Annals of Operations Research, 2025, vol. 355, issue 1, No 16, 497 pages

Abstract: Abstract The orderly synergy of the four sub-systems of renewable energy that is, supply, transmission, demand, and energy storage is key to restricting its efficient development and utilization. Our study develops a measurement model to synergize the "supply-transmission-demand-storage" system. Additionally, to maximize the synergy level of the entire system and minimize the total cost, it proposes a multi-objective optimization model, improving the synergy level of China’s renewable energy sub-systems.

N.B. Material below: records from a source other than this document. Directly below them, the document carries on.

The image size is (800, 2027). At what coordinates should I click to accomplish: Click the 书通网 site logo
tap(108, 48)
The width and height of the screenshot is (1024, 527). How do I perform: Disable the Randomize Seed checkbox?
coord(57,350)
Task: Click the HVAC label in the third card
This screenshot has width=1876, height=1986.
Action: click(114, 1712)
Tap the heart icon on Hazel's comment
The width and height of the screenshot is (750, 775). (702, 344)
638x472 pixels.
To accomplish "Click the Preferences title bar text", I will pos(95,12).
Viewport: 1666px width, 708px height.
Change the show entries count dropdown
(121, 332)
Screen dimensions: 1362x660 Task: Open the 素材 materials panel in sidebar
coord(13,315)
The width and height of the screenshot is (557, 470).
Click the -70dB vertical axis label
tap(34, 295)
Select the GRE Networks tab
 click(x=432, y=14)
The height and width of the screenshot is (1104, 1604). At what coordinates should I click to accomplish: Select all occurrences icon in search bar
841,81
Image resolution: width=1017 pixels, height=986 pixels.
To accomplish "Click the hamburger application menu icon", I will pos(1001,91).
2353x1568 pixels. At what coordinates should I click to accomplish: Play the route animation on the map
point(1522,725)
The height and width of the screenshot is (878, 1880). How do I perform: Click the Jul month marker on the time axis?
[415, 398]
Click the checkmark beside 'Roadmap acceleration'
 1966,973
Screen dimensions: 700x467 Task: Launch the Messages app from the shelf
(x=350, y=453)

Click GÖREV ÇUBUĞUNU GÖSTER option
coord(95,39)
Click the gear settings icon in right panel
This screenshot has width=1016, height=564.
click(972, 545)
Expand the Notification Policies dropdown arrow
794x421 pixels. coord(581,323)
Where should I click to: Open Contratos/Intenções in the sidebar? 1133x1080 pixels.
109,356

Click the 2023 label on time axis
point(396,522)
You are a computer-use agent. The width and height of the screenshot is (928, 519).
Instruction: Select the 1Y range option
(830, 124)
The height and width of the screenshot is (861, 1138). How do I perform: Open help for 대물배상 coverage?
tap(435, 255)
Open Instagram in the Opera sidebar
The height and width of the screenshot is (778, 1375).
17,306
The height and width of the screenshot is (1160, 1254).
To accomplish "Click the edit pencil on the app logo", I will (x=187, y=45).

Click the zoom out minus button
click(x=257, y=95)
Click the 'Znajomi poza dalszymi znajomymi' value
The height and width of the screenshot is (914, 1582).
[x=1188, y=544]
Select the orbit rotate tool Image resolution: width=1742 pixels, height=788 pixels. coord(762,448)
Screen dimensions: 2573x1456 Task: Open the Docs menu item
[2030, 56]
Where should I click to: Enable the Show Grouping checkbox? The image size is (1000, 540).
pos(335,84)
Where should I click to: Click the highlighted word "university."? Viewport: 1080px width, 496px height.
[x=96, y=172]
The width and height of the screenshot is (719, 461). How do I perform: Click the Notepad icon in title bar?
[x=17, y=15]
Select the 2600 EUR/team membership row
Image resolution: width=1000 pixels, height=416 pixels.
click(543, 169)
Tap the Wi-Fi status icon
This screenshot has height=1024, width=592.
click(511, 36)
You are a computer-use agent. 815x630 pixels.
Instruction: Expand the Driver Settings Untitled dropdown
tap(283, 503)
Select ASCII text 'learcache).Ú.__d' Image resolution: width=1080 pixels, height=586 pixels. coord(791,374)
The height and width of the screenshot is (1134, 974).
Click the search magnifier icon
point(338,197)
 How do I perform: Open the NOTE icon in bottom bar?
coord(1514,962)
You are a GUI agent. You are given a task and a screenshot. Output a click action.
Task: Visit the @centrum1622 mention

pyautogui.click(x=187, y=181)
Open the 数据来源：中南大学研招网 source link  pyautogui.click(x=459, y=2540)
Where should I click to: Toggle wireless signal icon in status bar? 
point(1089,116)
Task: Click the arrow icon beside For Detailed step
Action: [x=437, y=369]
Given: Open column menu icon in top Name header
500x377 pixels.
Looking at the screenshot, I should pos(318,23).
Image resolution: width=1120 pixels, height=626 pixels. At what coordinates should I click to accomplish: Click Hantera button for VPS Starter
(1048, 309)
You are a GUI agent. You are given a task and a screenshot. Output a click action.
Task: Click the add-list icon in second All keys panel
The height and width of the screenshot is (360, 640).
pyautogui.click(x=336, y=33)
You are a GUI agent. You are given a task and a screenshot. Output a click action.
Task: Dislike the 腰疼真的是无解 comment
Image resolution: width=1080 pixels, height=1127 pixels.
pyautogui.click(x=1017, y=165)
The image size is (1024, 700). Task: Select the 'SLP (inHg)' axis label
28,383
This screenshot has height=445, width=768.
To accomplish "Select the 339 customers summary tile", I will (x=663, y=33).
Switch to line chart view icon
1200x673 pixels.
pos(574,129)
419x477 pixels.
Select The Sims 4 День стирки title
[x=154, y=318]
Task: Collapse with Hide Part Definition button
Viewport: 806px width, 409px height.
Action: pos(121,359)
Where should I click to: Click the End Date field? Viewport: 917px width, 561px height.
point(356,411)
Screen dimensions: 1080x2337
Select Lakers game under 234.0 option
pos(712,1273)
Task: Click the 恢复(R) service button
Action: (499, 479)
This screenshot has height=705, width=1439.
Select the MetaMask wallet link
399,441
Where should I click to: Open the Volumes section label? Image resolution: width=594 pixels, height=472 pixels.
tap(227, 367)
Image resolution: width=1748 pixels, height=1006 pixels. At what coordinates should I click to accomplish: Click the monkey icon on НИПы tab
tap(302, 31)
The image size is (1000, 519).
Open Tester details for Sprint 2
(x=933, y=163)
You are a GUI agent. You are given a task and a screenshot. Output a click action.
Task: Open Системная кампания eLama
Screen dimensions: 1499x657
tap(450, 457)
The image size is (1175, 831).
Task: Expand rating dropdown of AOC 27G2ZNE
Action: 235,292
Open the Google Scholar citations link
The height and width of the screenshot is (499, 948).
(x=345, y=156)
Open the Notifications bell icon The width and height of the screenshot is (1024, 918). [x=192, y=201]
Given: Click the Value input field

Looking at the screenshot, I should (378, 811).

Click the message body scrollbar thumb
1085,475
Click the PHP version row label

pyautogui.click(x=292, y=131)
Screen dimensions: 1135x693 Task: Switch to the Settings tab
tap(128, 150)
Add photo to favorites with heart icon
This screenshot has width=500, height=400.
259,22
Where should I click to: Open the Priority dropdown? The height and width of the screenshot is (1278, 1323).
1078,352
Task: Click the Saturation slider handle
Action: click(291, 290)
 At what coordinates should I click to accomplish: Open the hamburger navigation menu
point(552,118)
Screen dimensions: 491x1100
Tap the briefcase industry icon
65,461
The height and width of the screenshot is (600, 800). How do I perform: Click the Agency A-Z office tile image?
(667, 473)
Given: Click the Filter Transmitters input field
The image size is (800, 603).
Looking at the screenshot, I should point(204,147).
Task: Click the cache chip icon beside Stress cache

The results show that: (1) The integrated measurement and multi-objective optimization models can solve the problems of the synergy among "supply-transmission-demand-storage" and improve optimization. (2) From 2009 to 2020, only 8.33% of the years in the system were at a good synergy level. However, after optimization, the average synergy level in 2021–2040 can increase by 10.31% and 10.56%, respectively, compared with historical years and business-as-usual scenarios. (3) In 2030, nuclear and renewable power will replace coal-fired power, becoming the primary source for China's electricity consumption. In 2040, the proportion of renewable energy power generation will reach 51.51%. (4) From 2021 to 2040, the growth rate of the average annual energy storage installed capacity will be high at 15.82%, while that of inter-provincial transmission power will slow down to only 2.15%.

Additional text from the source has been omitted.